This roast vegetable and almond hummus can easily be made nut free by simply omitting the almonds. If giving this to a child under 5 years of age, make sure there are no large lumps of nut in the hummus as they could pose a choking risk. I like to make a batch without the almonds, then take a couple of spoonfuls out for Mini Jones and blend the almonds with the rest of the hummus for Mr Jones and I.

Optional Step
I like to blend ⅔ of the roasted vegetables, then finely/roughly chop the rest of them and sprinkle over the top, both for colour and texture, but this is not essential – especially if time is limited or you have a toddler clinging to your legs!

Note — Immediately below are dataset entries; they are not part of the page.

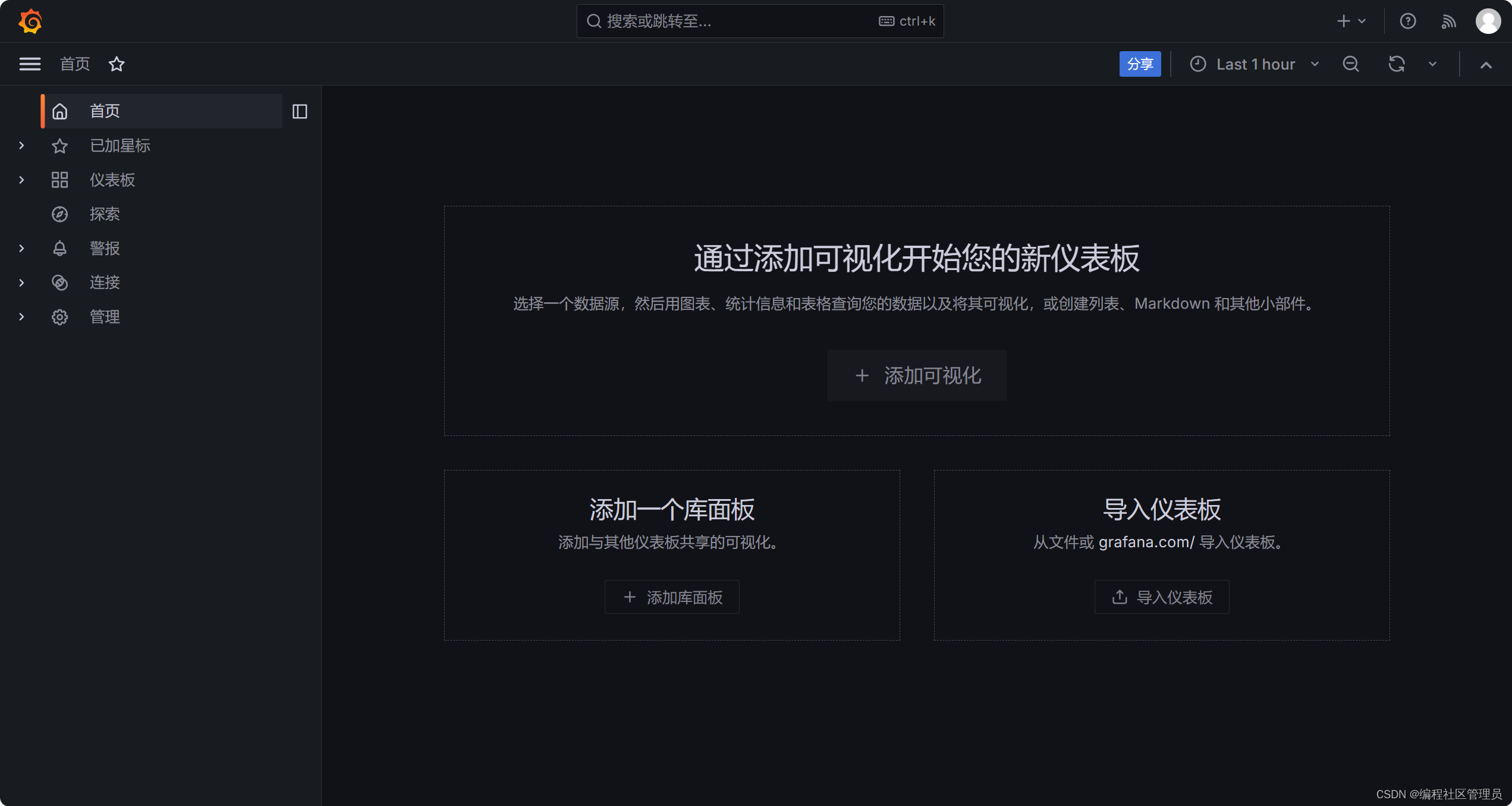Toggle the sidebar collapse panel button

coord(300,111)
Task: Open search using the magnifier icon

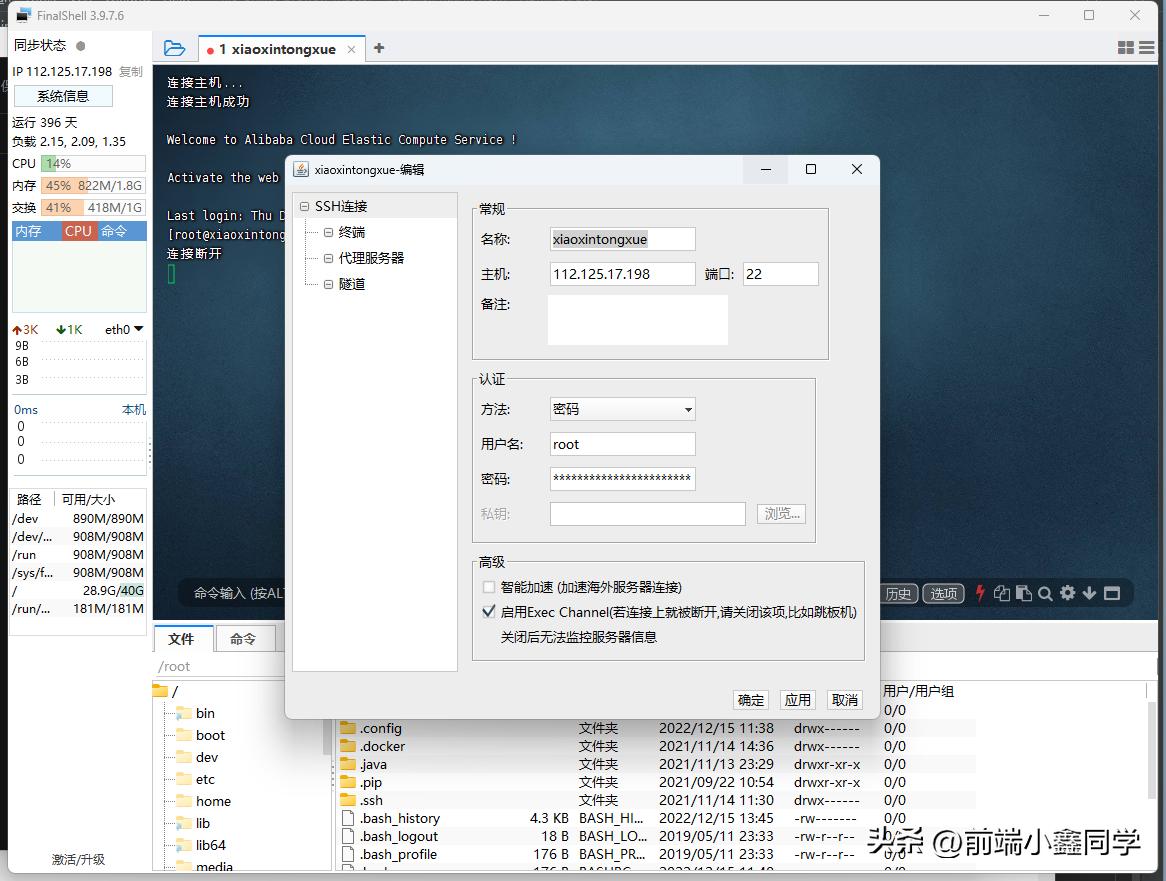Action: coord(1045,593)

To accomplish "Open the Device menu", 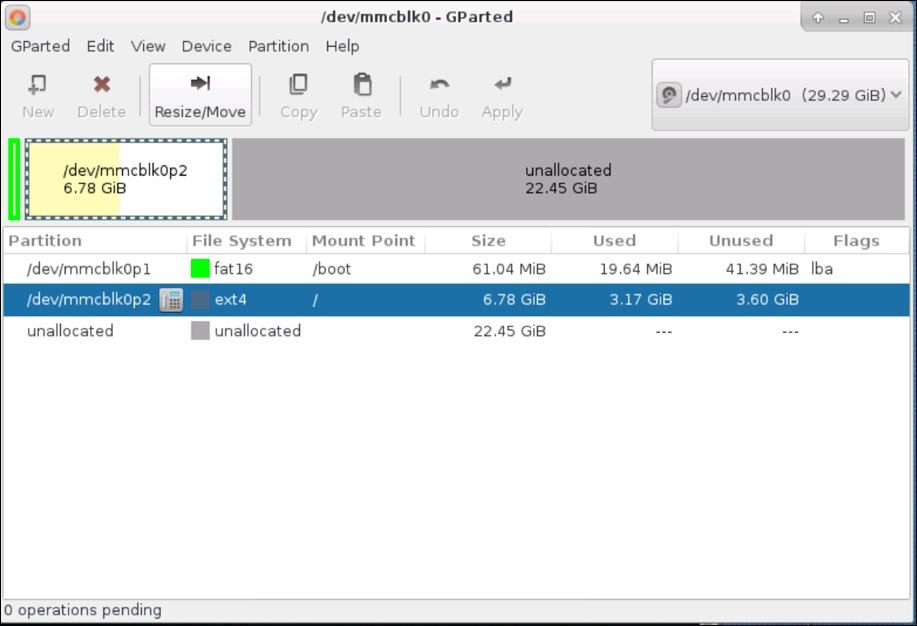I will tap(206, 46).
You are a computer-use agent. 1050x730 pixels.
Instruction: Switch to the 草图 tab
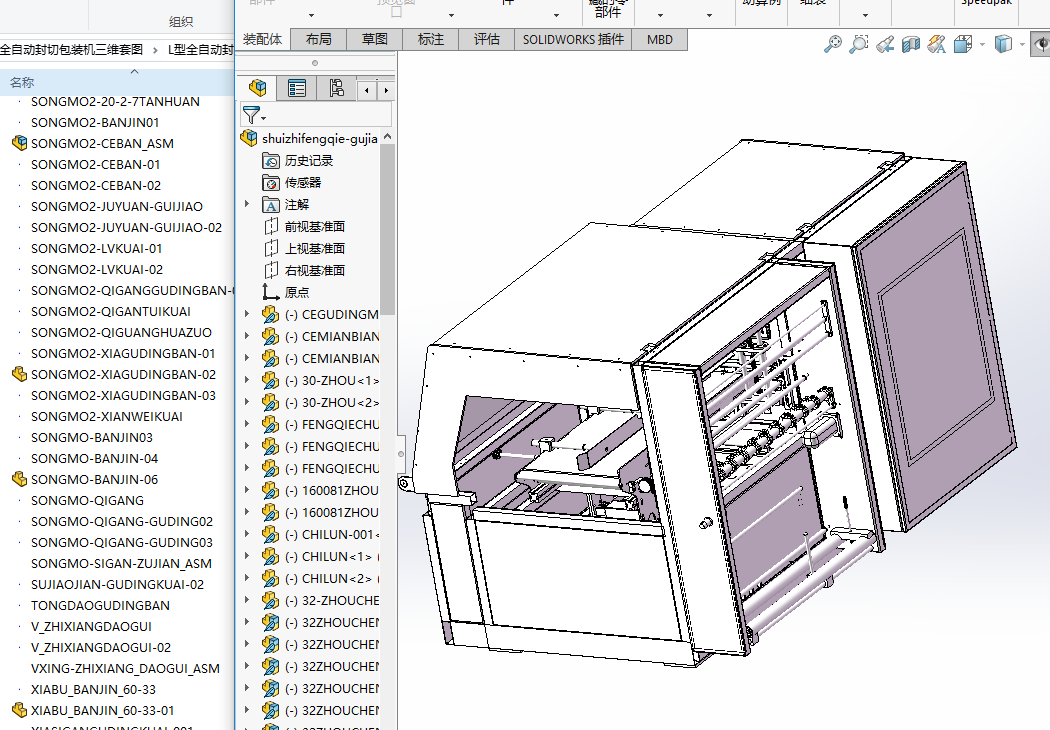pos(375,39)
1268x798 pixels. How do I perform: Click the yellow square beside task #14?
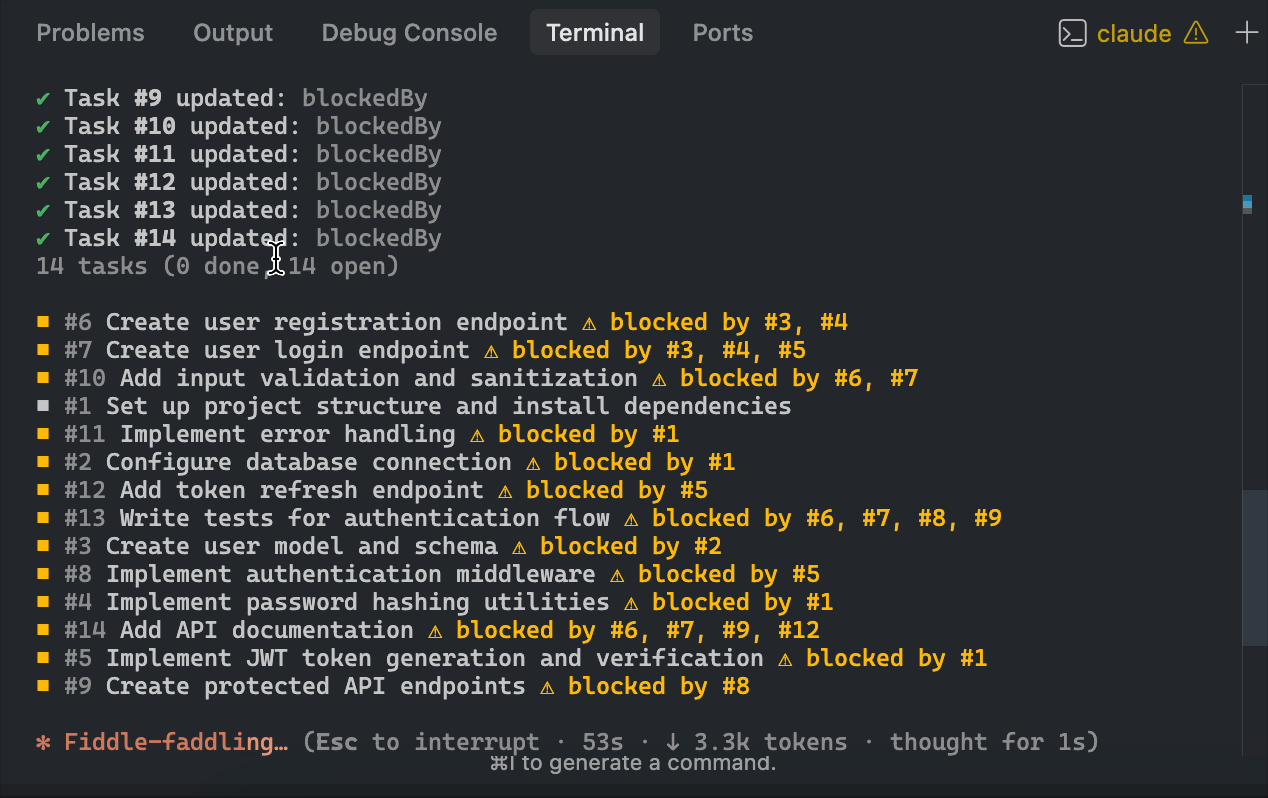coord(43,630)
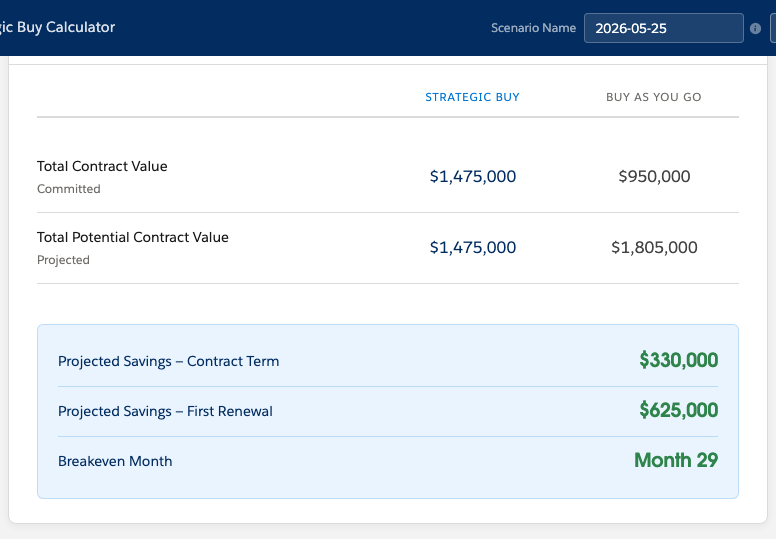Click the Total Potential Contract Value label
The width and height of the screenshot is (776, 539).
pyautogui.click(x=133, y=238)
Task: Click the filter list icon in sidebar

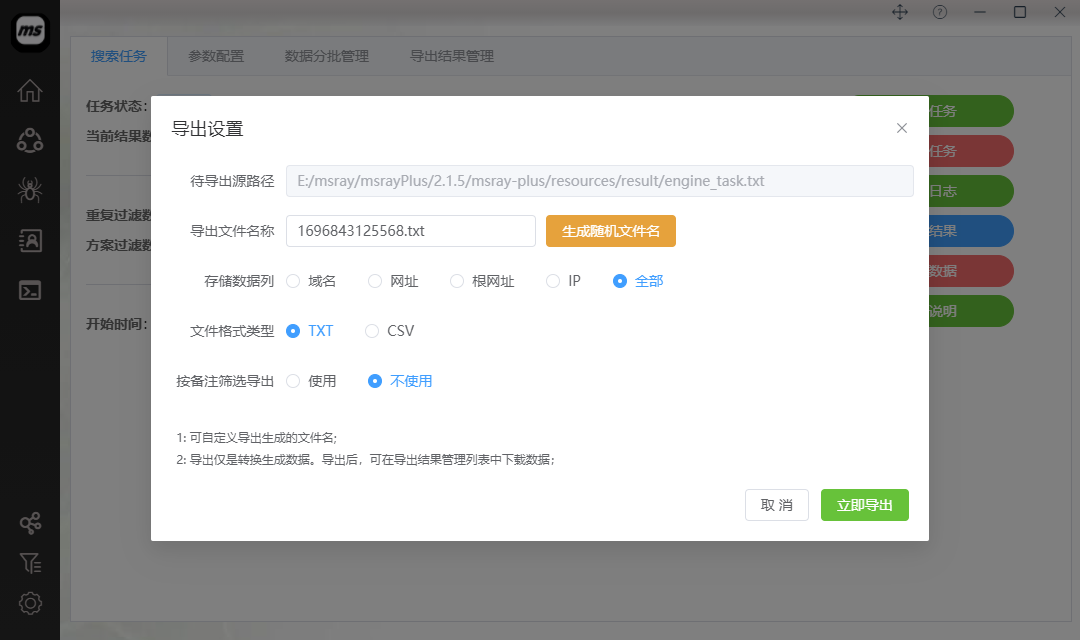Action: point(30,563)

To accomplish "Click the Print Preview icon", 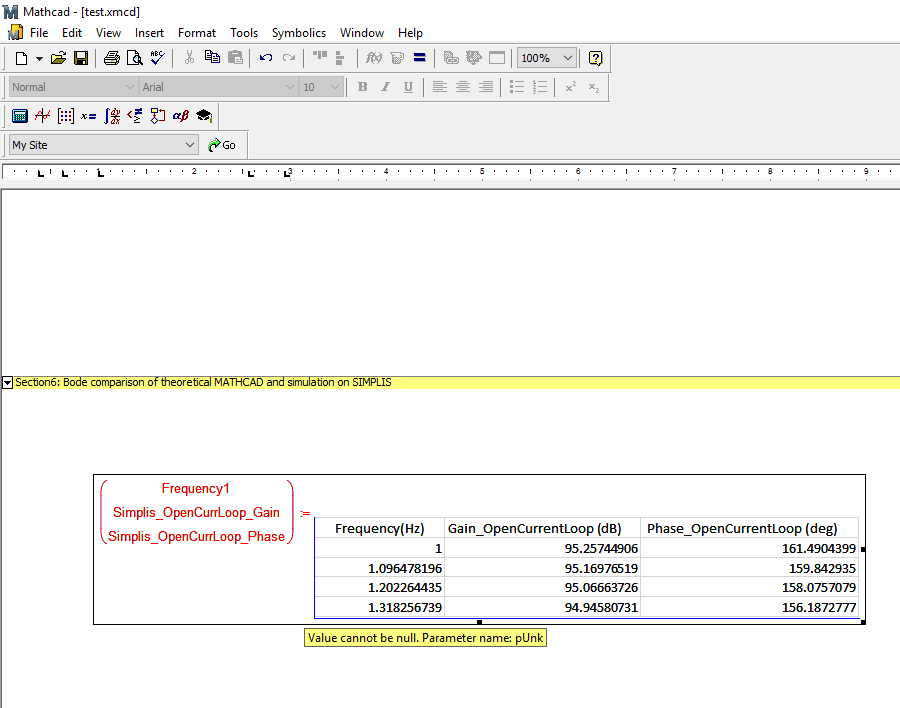I will 134,58.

Roast Vegetable and Almond Hummus
Author: Robyn
Ingredients
- 2 medium zucchini/courgettes sliced
- 1 medium red capsicum/pepper
- 1 medium green capsicum/pepper
- 2 cloves garlic skin left on
- ½ tablespoon olive oil
- 80 g almonds
- 400 g tin chickpeas drained
- 2 teaspoon tahini
- 1 tablespoon olive oil
- Pinch smoked paprika
Instructions
- Preheat the oven to 200˚C/400˚F
- Place the zucchini, capsicums, and garlic in an even layer on a roasting tray. Drizzle with the olive oil then toss with your hands to coat. Roast for 20-30 minutes, until soft. If using, sprinkle over the almonds then place back in the oven for 5 minutes, until the almonds are toasted and fragrant. Cool.
- In a blender, squeeze out the garlic from the skins and add the roasted vegetables, nuts, chickpeas, tahini, olive oil, smoked paprika, and blend until your desired consistency – I like mine slightly chunky. Add a little more olive oil if its too thick.
- Will keep in fridge for a couple of days.